Na iets wat leek op een reis, tenminste als hij moest afgaan op het gewiebel en gebonk en de geluiden die hij hoorde, kwam hij weer stil te liggen. Heel even zag hij het daglicht weer. Knipperend met zijn ogen probeerde hij zich aan te passen aan het felle licht. Toen dat eenmaal gebeurd was keek hij om zich heen en verwachtte alle anderen te zien, klaar om hun doel te bereiken. Niets was minder waar. Toen hij naar rechts keek zag hij wel een lotgenoot, maar het was er maar één. Hij begreep er niks van. Waar was de buitenlucht? Waar was het lawaai en de opwinding? Het was akelig stil. Maar misschien had hij het verkeerd begrepen. En zouden hij en die ander alsnog terecht komen op een mooie plek, met veel licht en kleur. En waar anderen waren met wie hij kon praten en ervaringen kon delen. Waar vrolijkheid heerste en bedrijvigheid.

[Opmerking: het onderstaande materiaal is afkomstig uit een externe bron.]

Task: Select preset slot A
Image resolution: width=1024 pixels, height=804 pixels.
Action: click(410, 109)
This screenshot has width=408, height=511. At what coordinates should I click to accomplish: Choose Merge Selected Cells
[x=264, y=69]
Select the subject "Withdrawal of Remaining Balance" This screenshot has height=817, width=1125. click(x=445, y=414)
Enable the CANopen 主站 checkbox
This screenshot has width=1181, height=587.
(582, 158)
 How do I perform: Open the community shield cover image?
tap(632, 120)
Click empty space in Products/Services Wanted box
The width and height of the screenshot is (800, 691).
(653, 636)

Paniek bekroop hem toen ze hem terug stopten in die donkere plek. De eerste dagen was hij nog hoopvol. Gewoon heel even een tussenpoos. Maar naarmate de tijd vorderde vervloog zijn hoop en kwamen de tranen en de boosheid. Na een tijdje droogden die ook op en kwam de moedeloosheid en de acceptatie. En sindsdien is het niet anders geweest, met geen idee hoeveel tijd er is verstreken. Een week? Een maand? Een jaar? Het voelt in elk geval als een eeuwigheid.
Om de zoveel tijd hoort hij geluiden, stemmen en gestommel. Soms wat beweging. Maar hij is nooit meer uit dat plekje gehaald. Hij heeft geen enkele weet van wat er in de buitenwereld gebeurt. Zelfs niet hoe het met die ander is. Hij weet dat ze samen op die plek zitten, maar gescheiden van elkaar in een soort plastic omhulsel maakt het de communicatie onmogelijk.

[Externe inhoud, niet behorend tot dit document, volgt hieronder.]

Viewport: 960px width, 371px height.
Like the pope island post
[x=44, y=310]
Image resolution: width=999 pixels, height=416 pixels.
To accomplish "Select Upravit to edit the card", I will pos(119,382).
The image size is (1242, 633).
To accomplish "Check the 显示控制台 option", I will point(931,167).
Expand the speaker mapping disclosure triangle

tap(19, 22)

En dan is daar ineens beweging! Ze worden verplaatst. De reis is lang en hobbelig, maar nieuwe geluiden dringen door de barrières heen. Het overvalt hem. Hij wordt weer uit die plek gehaald en het plastic wordt verwijderd. Het volle daglicht schijnt fel over zijn hele lichaam. Hij kan het bijna niet verwerken. De kleuren en geuren raken hem als een mokerslag, en hij voelt de frisse lucht. Nog nauwelijks bekomen van deze explosie van sensaties mist hij bijna het moment. Het moment waarop hij uitgevouwen wordt door twee zachte handen. Hij gelooft het niet, dit is een droom waar hij straks weer wreed uit wakker geschud wordt om zich weer op die donkere plek te bevinden. Maar stel dat het wel echt is? Dan moet hij dit moment met volle teugen beleven, en hij besluit dat het niet uitmaakt of het een droom is of niet. De tranen springen in zijn ogen en hij wordt overmand door emoties als hij omgehangen wordt om de nek van een vrouw in hardloopkleding. Wat een prachtige vrouw! Een blonde godin die liefdevol over hem heen strijkt. En dan weet hij instinctief dat het echt is, en geen droom. Hij kijkt om zich heen en ziet dat de ander hetzelfde geluk is bedeeld. Hij hangt bij een atletische man op de borst te prijken. Hij kan nu ook eindelijk de tekst lezen en ziet ‘Afsluitdijk” staan. Dat was dus zijn bestemming! Hij kijkt verder en ziet meer lopers. Nu ook pas ziet hij dat de donkere plek een envelop is. Heeft hij al die tijd in een envelop gezeten? Het kan hem geen ruk meer schelen, eindelijk heeft hij na al die tijd zijn doel kunnen verwezenlijken. Want als medaille word je maar voor één ding gemaakt.
En dat is prijken om de nek van een hardloper die net een enorme prestatie heeft geleverd!